[[ Exercise material, beginning ]]
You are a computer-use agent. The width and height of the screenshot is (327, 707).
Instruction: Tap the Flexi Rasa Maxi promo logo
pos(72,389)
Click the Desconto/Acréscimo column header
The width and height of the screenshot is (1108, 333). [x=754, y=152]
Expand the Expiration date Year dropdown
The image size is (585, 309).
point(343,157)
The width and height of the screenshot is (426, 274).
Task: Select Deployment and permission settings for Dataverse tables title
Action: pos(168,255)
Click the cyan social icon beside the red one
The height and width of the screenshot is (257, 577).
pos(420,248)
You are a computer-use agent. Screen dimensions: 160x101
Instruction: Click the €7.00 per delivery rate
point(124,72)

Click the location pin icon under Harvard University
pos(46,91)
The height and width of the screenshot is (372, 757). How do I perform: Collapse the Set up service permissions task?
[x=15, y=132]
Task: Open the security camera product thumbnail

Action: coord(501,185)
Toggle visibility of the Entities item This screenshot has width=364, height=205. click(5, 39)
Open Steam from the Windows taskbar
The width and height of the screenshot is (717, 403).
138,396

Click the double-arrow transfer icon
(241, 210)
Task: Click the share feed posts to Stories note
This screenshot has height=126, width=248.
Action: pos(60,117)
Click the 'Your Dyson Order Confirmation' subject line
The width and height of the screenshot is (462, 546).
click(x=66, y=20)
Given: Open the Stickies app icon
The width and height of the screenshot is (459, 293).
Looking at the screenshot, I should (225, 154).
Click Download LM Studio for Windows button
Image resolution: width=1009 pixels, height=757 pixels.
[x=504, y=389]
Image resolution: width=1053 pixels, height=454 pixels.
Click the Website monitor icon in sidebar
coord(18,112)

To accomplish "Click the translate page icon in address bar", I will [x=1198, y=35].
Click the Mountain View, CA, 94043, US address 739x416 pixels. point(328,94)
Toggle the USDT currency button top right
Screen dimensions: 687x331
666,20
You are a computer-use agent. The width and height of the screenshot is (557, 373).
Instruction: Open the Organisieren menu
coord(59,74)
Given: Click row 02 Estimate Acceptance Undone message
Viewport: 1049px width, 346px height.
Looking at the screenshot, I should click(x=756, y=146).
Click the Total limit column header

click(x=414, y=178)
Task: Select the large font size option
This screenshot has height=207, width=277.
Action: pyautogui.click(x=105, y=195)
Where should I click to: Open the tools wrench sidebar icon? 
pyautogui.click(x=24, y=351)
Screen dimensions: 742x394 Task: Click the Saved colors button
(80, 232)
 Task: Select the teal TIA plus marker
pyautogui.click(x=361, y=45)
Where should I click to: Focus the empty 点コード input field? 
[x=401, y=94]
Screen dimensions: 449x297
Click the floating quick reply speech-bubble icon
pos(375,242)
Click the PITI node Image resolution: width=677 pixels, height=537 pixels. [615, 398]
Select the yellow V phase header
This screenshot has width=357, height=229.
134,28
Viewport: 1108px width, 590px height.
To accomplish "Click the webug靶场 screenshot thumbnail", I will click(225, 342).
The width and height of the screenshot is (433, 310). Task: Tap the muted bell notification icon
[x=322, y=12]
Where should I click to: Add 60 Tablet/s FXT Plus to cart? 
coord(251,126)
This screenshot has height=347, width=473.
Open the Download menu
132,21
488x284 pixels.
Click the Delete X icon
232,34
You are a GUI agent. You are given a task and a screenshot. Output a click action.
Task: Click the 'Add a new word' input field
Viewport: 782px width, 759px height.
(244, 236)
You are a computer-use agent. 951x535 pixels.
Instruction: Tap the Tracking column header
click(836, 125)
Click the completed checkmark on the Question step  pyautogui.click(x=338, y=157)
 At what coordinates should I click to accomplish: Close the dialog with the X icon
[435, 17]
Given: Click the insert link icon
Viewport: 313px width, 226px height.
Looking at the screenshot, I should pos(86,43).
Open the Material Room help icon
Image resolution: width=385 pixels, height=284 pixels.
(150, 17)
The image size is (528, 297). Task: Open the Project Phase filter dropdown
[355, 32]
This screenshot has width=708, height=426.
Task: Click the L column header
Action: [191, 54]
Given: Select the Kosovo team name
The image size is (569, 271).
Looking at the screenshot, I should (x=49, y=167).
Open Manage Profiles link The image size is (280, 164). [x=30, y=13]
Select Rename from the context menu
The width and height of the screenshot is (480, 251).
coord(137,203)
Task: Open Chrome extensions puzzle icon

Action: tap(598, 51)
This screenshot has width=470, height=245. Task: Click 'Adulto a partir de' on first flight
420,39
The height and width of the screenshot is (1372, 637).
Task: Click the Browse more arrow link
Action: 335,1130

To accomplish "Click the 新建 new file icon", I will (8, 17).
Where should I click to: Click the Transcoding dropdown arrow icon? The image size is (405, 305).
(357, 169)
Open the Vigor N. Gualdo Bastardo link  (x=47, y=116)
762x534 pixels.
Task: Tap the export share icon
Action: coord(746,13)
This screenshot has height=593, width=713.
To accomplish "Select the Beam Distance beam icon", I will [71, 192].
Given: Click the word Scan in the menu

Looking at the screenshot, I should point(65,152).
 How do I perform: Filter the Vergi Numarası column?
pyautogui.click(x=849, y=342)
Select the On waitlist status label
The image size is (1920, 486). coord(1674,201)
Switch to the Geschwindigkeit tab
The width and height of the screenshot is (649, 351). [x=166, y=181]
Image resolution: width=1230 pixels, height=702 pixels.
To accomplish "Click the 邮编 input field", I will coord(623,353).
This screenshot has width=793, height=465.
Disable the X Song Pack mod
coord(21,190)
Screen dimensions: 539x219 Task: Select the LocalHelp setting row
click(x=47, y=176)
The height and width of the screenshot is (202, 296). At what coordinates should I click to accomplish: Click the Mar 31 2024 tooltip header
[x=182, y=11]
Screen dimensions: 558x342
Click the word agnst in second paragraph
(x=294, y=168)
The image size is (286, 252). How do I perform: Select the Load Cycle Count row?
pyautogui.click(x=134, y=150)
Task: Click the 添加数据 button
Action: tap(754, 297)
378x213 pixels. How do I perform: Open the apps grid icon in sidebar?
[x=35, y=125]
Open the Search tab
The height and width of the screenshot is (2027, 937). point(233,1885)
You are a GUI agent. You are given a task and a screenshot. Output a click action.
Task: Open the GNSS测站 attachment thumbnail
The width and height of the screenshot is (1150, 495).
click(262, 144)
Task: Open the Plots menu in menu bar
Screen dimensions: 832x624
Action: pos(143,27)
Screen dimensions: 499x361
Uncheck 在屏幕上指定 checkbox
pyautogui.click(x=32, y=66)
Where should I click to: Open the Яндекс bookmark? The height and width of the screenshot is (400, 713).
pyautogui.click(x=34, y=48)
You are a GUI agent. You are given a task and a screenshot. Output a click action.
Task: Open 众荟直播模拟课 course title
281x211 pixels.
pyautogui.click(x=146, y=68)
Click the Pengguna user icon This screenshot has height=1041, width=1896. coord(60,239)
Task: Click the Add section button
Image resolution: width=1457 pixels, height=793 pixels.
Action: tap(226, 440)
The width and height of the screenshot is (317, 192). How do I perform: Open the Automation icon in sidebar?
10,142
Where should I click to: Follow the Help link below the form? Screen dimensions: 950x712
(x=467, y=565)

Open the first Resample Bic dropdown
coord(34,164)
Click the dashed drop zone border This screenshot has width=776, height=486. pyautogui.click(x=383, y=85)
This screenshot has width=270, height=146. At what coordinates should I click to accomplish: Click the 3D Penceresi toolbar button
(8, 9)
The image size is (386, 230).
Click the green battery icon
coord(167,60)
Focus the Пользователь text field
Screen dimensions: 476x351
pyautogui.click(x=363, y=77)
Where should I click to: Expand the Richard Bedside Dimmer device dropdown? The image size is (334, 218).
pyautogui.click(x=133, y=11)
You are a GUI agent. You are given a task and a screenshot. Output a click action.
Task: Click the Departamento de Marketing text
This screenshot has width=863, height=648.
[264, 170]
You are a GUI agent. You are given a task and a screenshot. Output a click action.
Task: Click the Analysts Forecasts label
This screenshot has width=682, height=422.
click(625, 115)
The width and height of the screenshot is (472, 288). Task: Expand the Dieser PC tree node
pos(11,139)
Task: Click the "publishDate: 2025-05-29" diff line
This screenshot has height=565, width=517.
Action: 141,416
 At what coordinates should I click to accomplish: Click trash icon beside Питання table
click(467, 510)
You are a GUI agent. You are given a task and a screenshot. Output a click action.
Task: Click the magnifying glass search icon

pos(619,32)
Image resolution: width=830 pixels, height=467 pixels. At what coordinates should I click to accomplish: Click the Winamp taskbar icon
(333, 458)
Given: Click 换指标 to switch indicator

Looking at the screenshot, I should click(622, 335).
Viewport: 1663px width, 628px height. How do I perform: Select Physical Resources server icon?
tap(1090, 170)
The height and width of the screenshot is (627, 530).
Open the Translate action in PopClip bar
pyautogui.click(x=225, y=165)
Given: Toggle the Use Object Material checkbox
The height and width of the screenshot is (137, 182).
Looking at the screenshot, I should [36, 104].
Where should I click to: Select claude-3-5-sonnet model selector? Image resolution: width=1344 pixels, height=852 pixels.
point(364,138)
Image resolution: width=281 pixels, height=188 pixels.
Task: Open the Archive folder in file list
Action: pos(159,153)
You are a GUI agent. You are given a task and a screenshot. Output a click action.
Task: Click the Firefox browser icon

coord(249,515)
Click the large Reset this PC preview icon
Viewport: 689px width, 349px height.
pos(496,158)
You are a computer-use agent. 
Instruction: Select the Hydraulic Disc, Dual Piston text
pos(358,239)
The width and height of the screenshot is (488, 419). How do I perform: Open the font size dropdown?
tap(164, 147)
[[ Exercise material, end ]]
**Prompt**
Send back exactly the lines of the listing above starting at the one with "Toggle visibility of" and ending at the one with "Given: Open the Stickies app icon", inclusive, and no others.

**Reply**
Toggle visibility of the Entities item This screenshot has width=364, height=205. click(5, 39)
Open Steam from the Windows taskbar
The width and height of the screenshot is (717, 403).
138,396

Click the double-arrow transfer icon
(241, 210)
Task: Click the share feed posts to Stories note
This screenshot has height=126, width=248.
Action: pos(60,117)
Click the 'Your Dyson Order Confirmation' subject line
The width and height of the screenshot is (462, 546).
click(x=66, y=20)
Given: Open the Stickies app icon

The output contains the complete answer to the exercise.